#### EXERCISE PROMPT
Take the lines below beginning at the line that has "Open the Read Custom section" and stopping after the line that has "Given: Check Add to Compare for Freshdesk", and print them exactly as they are, with no other lines.

#### RECORDS SHOWN
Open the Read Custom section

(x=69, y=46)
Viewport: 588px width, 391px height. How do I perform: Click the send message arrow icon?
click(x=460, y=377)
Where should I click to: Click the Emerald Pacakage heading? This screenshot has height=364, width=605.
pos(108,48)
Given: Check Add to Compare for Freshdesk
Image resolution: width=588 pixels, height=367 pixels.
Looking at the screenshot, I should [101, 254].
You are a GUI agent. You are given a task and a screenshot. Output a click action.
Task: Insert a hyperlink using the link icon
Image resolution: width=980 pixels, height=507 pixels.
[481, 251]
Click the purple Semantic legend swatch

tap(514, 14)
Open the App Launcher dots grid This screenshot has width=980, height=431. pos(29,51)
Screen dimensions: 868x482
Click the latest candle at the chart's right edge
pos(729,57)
...
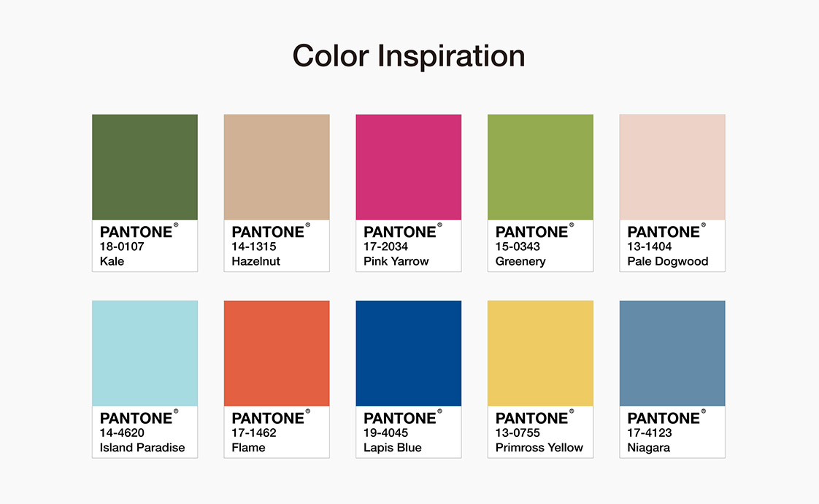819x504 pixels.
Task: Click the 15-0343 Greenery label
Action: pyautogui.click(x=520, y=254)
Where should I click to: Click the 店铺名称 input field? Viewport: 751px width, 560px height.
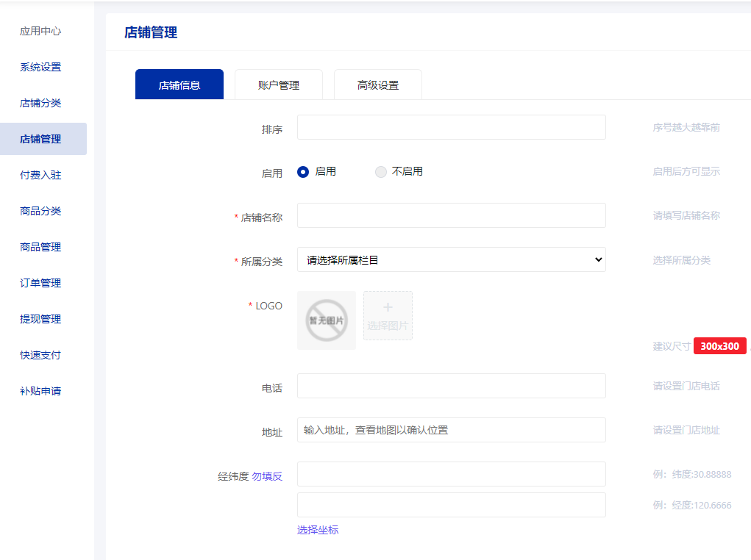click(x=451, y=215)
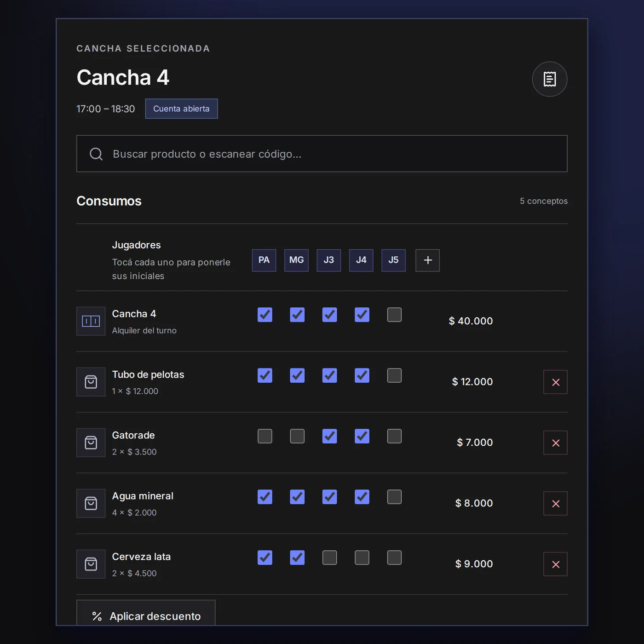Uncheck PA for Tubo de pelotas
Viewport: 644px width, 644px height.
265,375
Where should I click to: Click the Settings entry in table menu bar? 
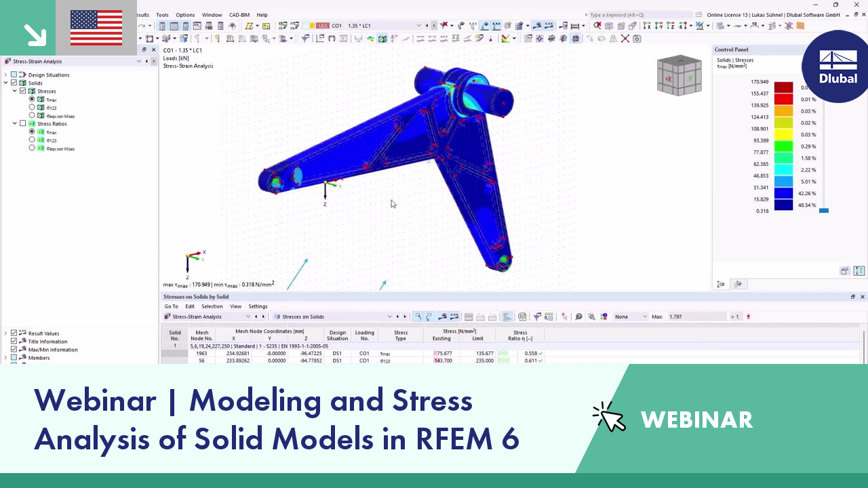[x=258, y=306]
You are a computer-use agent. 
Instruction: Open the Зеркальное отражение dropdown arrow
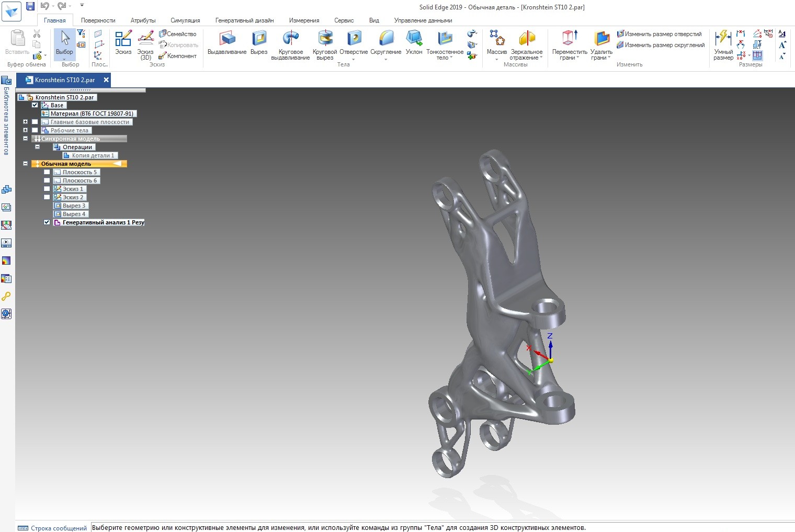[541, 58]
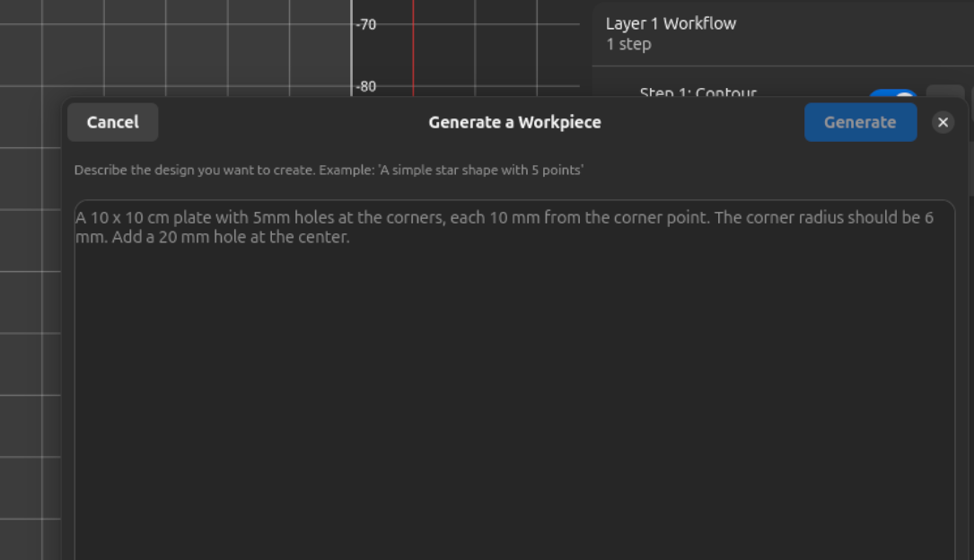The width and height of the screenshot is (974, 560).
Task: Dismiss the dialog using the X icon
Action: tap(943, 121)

#### REPLY
Open the Read Custom section

(x=69, y=46)
Viewport: 588px width, 391px height. How do I perform: Click the send message arrow icon?
click(x=460, y=377)
Where should I click to: Click the Emerald Pacakage heading? This screenshot has height=364, width=605.
pos(108,48)
Given: Check Add to Compare for Freshdesk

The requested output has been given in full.